## WORK TO COMPLETE
Exact repetition of every record is required.

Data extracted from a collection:
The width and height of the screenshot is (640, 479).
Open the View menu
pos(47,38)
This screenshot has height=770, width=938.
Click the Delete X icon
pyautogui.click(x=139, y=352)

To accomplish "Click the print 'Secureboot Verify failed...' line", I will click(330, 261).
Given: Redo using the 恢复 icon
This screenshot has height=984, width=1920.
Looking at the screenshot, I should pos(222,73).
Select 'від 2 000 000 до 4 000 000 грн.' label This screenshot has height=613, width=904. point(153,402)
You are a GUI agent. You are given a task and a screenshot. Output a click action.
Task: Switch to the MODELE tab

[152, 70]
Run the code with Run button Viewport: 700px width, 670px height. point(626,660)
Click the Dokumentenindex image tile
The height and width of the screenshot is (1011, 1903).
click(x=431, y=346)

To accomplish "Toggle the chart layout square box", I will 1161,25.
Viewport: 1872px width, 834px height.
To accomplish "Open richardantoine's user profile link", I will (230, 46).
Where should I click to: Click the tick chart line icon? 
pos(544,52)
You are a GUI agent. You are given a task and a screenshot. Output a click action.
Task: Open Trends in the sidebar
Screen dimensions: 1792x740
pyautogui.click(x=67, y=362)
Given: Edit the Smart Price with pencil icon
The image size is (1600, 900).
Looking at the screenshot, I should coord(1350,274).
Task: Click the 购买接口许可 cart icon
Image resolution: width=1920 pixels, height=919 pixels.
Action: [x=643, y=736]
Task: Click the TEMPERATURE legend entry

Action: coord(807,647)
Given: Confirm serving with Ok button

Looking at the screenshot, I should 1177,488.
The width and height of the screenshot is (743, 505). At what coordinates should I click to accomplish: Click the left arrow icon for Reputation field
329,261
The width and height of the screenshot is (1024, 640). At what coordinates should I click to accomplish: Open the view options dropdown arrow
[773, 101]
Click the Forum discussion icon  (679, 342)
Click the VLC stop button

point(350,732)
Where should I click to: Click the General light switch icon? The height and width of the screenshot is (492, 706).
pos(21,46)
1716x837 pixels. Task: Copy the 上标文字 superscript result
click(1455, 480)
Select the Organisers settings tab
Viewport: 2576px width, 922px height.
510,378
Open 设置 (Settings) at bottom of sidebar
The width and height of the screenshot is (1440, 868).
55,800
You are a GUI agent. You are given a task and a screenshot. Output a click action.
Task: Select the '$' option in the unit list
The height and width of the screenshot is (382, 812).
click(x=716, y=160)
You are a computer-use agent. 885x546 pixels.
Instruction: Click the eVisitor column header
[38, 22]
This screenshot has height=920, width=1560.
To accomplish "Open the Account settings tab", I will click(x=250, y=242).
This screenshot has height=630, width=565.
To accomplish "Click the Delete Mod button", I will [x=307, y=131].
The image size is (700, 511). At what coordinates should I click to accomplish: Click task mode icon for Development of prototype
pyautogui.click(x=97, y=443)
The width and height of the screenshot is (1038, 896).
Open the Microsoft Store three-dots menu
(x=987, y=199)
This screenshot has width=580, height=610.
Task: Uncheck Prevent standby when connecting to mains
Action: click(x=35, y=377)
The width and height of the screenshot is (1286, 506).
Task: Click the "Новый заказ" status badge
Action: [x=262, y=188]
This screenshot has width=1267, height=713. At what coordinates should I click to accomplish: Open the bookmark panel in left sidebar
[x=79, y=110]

## OUTPUT FOR THIS TASK
The width and height of the screenshot is (640, 479).
Open the View menu
pos(47,38)
This screenshot has height=770, width=938.
Click the Delete X icon
pyautogui.click(x=139, y=352)

To accomplish "Click the print 'Secureboot Verify failed...' line", I will click(330, 261).
Given: Redo using the 恢复 icon
This screenshot has height=984, width=1920.
Looking at the screenshot, I should pos(222,73).
Select 'від 2 000 000 до 4 000 000 грн.' label This screenshot has height=613, width=904. point(153,402)
You are a GUI agent. You are given a task and a screenshot. Output a click action.
Task: Switch to the MODELE tab

[152, 70]
Run the code with Run button Viewport: 700px width, 670px height. point(626,660)
Click the Dokumentenindex image tile
The height and width of the screenshot is (1011, 1903).
click(x=431, y=346)

To accomplish "Toggle the chart layout square box", I will 1161,25.
Viewport: 1872px width, 834px height.
To accomplish "Open richardantoine's user profile link", I will (230, 46).
Where should I click to: Click the tick chart line icon? 
pos(544,52)
You are a GUI agent. You are given a task and a screenshot. Output a click action.
Task: Open Trends in the sidebar
Screen dimensions: 1792x740
pyautogui.click(x=67, y=362)
Given: Edit the Smart Price with pencil icon
The image size is (1600, 900).
Looking at the screenshot, I should coord(1350,274).
Task: Click the 购买接口许可 cart icon
Image resolution: width=1920 pixels, height=919 pixels.
Action: [x=643, y=736]
Task: Click the TEMPERATURE legend entry

Action: coord(807,647)
Given: Confirm serving with Ok button

Looking at the screenshot, I should 1177,488.
The width and height of the screenshot is (743, 505). At what coordinates should I click to accomplish: Click the left arrow icon for Reputation field
329,261
The width and height of the screenshot is (1024, 640). At what coordinates should I click to accomplish: Open the view options dropdown arrow
[773, 101]
Click the Forum discussion icon  (679, 342)
Click the VLC stop button

point(350,732)
Where should I click to: Click the General light switch icon? The height and width of the screenshot is (492, 706).
pos(21,46)
1716x837 pixels. Task: Copy the 上标文字 superscript result
click(1455, 480)
Select the Organisers settings tab
Viewport: 2576px width, 922px height.
510,378
Open 设置 (Settings) at bottom of sidebar
The width and height of the screenshot is (1440, 868).
55,800
You are a GUI agent. You are given a task and a screenshot. Output a click action.
Task: Select the '$' option in the unit list
The height and width of the screenshot is (382, 812).
click(x=716, y=160)
You are a computer-use agent. 885x546 pixels.
Instruction: Click the eVisitor column header
[38, 22]
This screenshot has height=920, width=1560.
To accomplish "Open the Account settings tab", I will click(x=250, y=242).
This screenshot has height=630, width=565.
To accomplish "Click the Delete Mod button", I will [x=307, y=131].
The image size is (700, 511). At what coordinates should I click to accomplish: Click task mode icon for Development of prototype
pyautogui.click(x=97, y=443)
The width and height of the screenshot is (1038, 896).
Open the Microsoft Store three-dots menu
(x=987, y=199)
This screenshot has width=580, height=610.
Task: Uncheck Prevent standby when connecting to mains
Action: click(x=35, y=377)
The width and height of the screenshot is (1286, 506).
Task: Click the "Новый заказ" status badge
Action: [x=262, y=188]
This screenshot has width=1267, height=713. At what coordinates should I click to accomplish: Open the bookmark panel in left sidebar
[x=79, y=110]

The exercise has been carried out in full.